Всё это ясно показывает, что эта защита оказалась удачной и на суде произвела впечатление. Но для {271} людей посторонних процессу, для публики и позднейших читателей она показалась ниже предмета. В предисловии к юбилейному сборнику, где она была напечатана, М. А. Алданов, с такой пристрастной дружбой в нем ко мне относившийся, признал, что этот мой "судебный триумф", по его выражению, в чтении сильно не действует; что я имел тогда случай произнести "историческую речь" и этим не воспользовался. То же приблизительно написал и А. Гольденвейзер в американском журнале. Они оба правы; это потому, что эта речь предназначалась только для суда. Политическую, т. е. для посторонних самую интересную сторону я умышленно в ней обошел.
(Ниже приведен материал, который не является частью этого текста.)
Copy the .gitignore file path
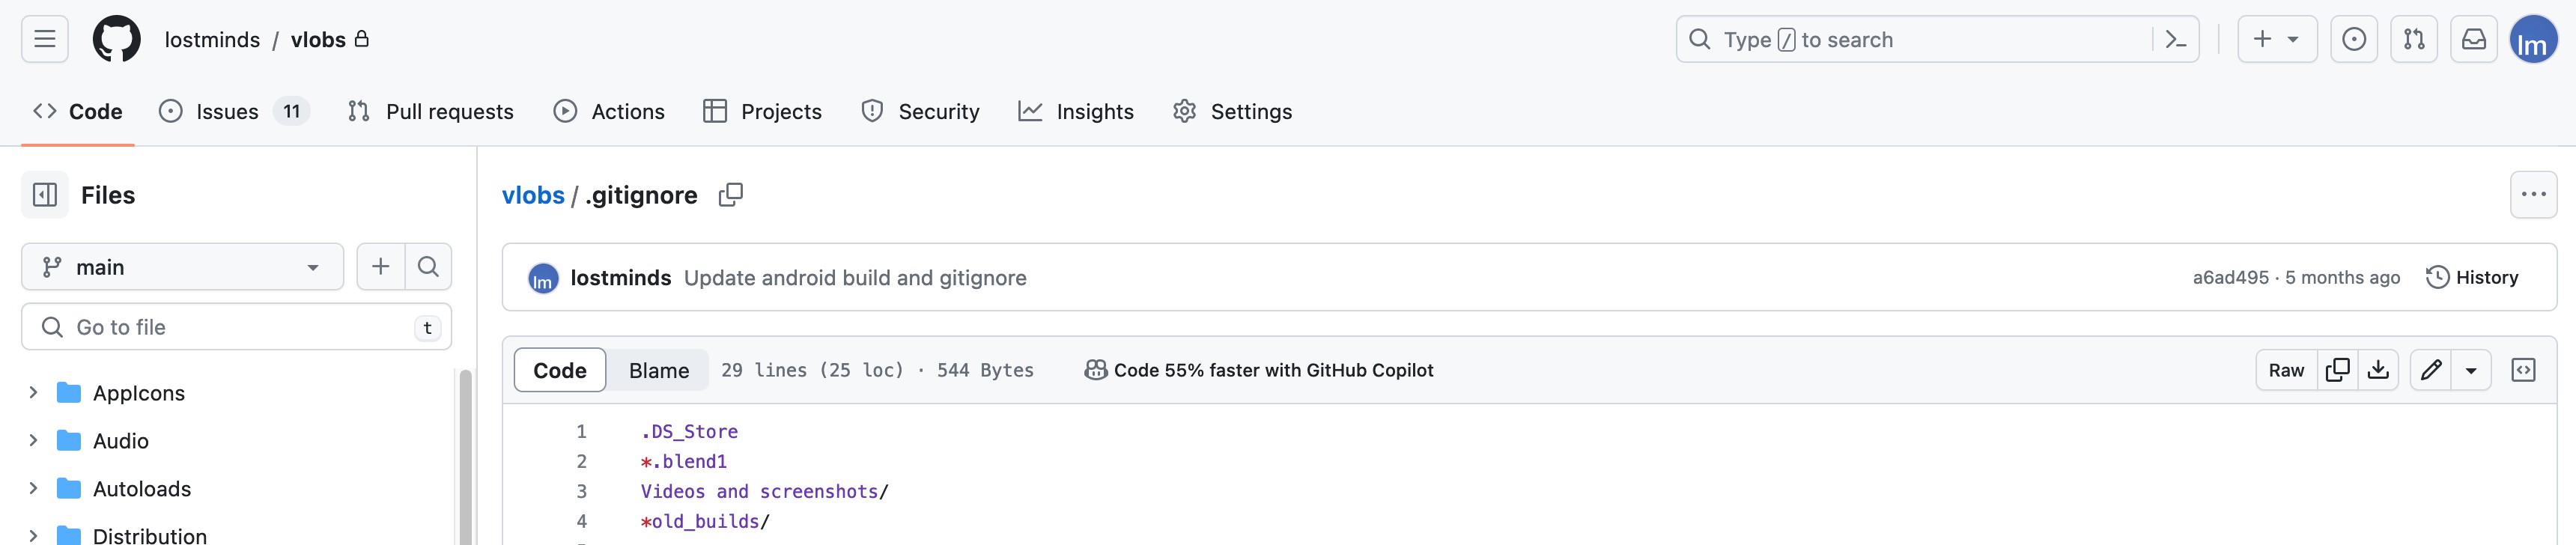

Я даже сказал: (Эта речь тоже напечатана в том же "Сборнике".) "для того, чтобы защищать этих людей, не нужно сочувствовать им; к воззванию можно относиться отрицательно, считать его не только ошибкой, но преступлением; но когда к нему подходят с таким обвинением, которое предъявил прокурор, самый строгий критик воззвания должен сказать прокурору: на этот путь беззакония мы с вами не станем". В этих словах всё содержание моей речи; только это я развивал соответственными ему аргументами. Публика могла об этом жалеть, но для судей такая защита не стала слабее: ни подсудимых я не обидел, ни сам не лукавил. Это во всех политических процессах того старого времени было возможно.